Caso volle che la prima vincitrice nello stadio imperiale, il QPR, in Coppa delle Fiere/Uefa non ci sia poi andata perché era squadra di seconda divisione, e medesima sorte toccò alla sorprendente trionfatrice del 1969, lo Swindon Town che era addirittura di terza serie e batté ai supplementari un Arsenal che di lì a due anni avrebbe vinto Coppa d’Inghilterra e campionato. Il periodo migliore della League Cup, insomma, anche se c’erano ancora resistenze: all’edizione vinta dallo Swindon Town ad esempio non partecipò il Manchester United e lo stesso fece nel 1970-71 l’Everton, che voleva concentrarsi sulla Coppa dei Campioni. Altro segnale, allora: la storia si ripete, il cambiamento spesso travalica i tempi e si ripropone, in forme diverse.

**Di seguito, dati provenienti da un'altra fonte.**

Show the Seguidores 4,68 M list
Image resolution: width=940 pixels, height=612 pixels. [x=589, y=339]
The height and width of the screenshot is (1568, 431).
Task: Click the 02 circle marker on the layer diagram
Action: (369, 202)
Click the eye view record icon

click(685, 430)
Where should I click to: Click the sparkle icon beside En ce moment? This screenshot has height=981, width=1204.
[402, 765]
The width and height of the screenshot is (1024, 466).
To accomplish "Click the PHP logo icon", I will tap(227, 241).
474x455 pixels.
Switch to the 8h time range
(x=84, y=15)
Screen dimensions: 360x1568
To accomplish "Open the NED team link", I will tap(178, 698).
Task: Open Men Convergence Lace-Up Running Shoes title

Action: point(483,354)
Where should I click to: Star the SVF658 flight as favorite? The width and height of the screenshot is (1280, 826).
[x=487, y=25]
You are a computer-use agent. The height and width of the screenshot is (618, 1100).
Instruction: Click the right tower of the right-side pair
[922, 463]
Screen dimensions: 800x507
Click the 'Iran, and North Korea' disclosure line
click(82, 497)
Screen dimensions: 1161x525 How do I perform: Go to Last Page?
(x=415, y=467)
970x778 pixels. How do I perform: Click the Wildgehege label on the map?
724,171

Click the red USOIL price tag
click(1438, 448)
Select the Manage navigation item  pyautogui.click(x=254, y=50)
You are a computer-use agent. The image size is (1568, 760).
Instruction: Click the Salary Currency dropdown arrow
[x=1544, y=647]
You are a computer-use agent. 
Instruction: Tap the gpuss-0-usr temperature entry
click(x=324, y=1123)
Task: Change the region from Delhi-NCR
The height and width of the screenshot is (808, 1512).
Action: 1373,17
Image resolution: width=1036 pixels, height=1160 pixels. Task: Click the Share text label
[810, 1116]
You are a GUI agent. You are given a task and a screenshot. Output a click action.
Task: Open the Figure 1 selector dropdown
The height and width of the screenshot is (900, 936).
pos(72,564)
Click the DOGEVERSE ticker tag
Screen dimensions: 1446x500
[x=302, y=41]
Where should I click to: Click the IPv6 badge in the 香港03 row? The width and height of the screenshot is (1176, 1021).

I fasti della Coppa di Lega sono obiettivamente passati: le finali migliori – non è lamentela di nostalgici ma dato di fatto – sono state quelle tra metà anni Settanta e anni Novanta, spesso utilizzate come rampa di lancio o coronamento di altro. La vittoria sul Liverpool nella finale del 1978 rappresentò il primo trofeo per il Nottingham Forest di Brian Clough, mentre lo stesso Liverpool vinse la coppa per la prima volta solo nel 1981, quando già aveva conquistato tutto in patria e all’estero, e presoci gusto se la tenne per altri tre anni. Un po’ come il Manchester City, che la vince ininterrottamente dal 2017, e ci ritorna. Se non altro, in una settimana di cliché, demagogia e acrimonie, la decisione del Tottenham di licenziare José Mourinho ci ha evitato la retorica dell’ennesima sfida con Pep Guardiola.